Sebelumnya Indonesia menargetkan produksi crude palm oil (CPO) menjadi 20 juta ton pada tahun 2020 atau dua kali lipat dari produksi saat ini yang hanya mencapai 10 juta ton.
Namun menurut Dodiek, dilihat dari aspek lingkungan sebenarnya pembukaan lahan sawit yang berasal dari lahan terdegradasi justru memiliki dampak positif karena bisa merubah kawasan rusak menjadi lebih baik.
“Kalo ada yang jaga lebih bagus. Open access kalo tidak ada yang mengelola, justru bisa terjadi penjarahan, perambahan, kerusakan hutan dengan cepat. Alam jika tidak dijaga tunggu saja kehancurannya,” ujar dia.
Dia memperkirakan peraturan ini tidak akan berdampak signifikan pada pengusaha besar. Tetapi pengusaha sawit rakyat berkomposisi lebih kecil dari korporasi sangat berpengaruh karena pertumbuhan penduduk yang sangat besar.
“Ketika mata pencaharian tersumbat, bisa memberikan dampak negatif bermacam-macam seperti illegal logging, pembukaan kebun illegal dan yang paling buruk adalah kebakaran hutan,” ujar dosen ekonomi dan kebijakan kehutanan tersebut.
Belum ada komunikasi
Menanggapi rencana moratorium itu, juru bicara Gabungan Pengusaha Kelapa Sawit Indonesia (GAPKI), Tofan Mahdi, mengatakan belum bisa memberikan komentar karena peraturan yang akan berbentuk Instruksi Presiden (Inpres) belum dikomunikasikan kepada para pemangku kepentingan.
“Kami sedang dan terus membangun komunikasi dengan Kementerian Pertanian, Kementerian Lingkungan Hidup dan Kehutanan, serta pihak Istana untuk mendengar penjelasan lebih detail dari pemerintah,” ujarnya.
Menurut data GAPKI, kelapa sawit adalah sektor strategis yang memberi sumbangan ekspor hingga USD 19 miliar (2015). Angka ini jauh lebih tinggi dari devisa dari ekspor migas (sekitar USD 12 miliar).

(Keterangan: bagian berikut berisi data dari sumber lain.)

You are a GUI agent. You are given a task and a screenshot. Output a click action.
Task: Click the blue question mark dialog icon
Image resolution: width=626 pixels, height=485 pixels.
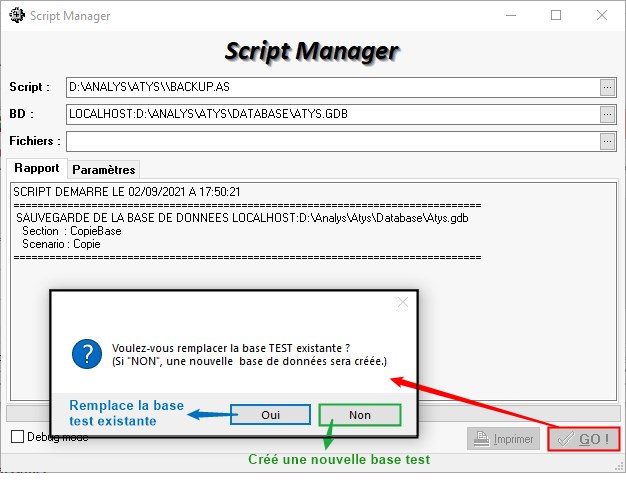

Indonesia adalah produsen minyak sawit mentah (CPO) terbesar di dunia dengan produksi mencapai 31,5 juta ton (2015). Sektor perkebunan sawit juga menyerap tenaga kerja dan melibatkan petani kelapa sawit sampai enam juta orang.
Namun pembukaan lahan untuk industri ini yang dilakukan dengan pembakaran hutan menyebabkan bencana tahunan kabut asap yang tidak hanya merugikan Indonesia namun juga berdampak di negara-negara tetangga.